§ **WHAT IS BEING ASKED**:
Since pictures are not part of the copy, please output only the lines from the one with "Task: Select the" through the end of the data below, exactly as written.

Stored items
==========

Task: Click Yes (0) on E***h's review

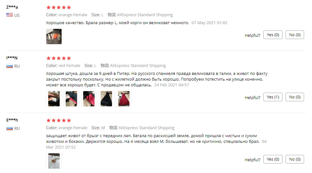Action: tap(273, 159)
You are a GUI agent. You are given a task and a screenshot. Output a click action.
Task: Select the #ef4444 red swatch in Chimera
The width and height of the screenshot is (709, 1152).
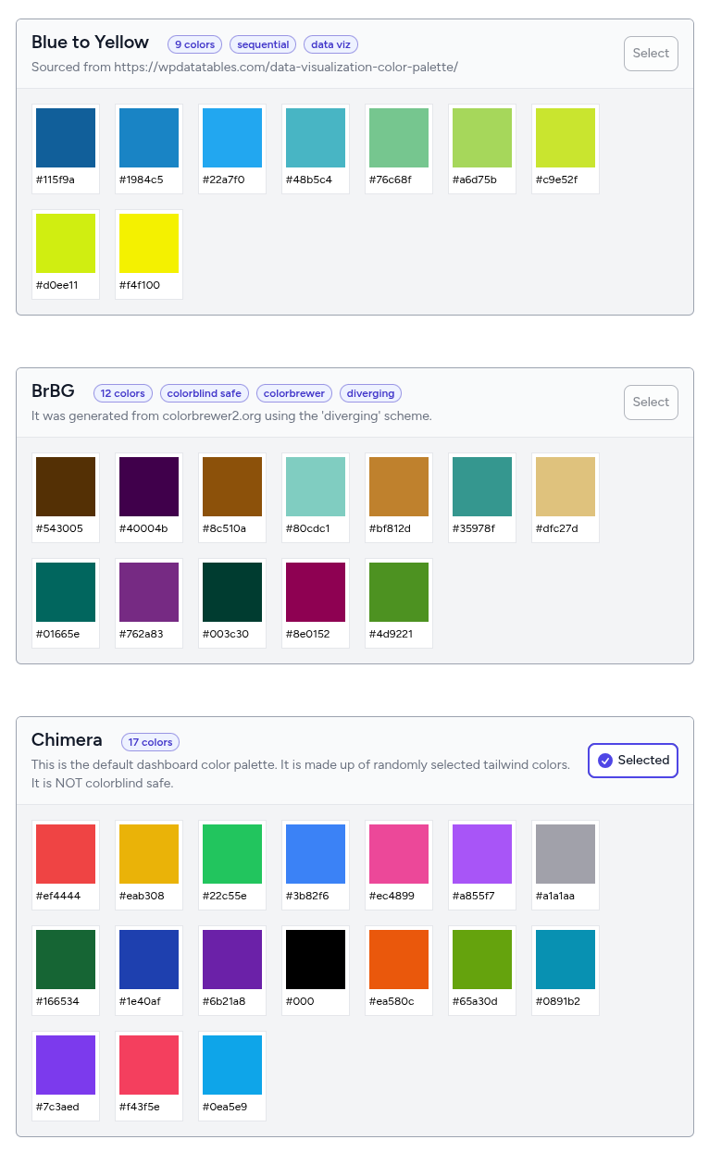[65, 852]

==========

§ **THE ANSWER**:
Task: Select the #ef4444 red swatch in Chimera
The width and height of the screenshot is (709, 1152).
[65, 852]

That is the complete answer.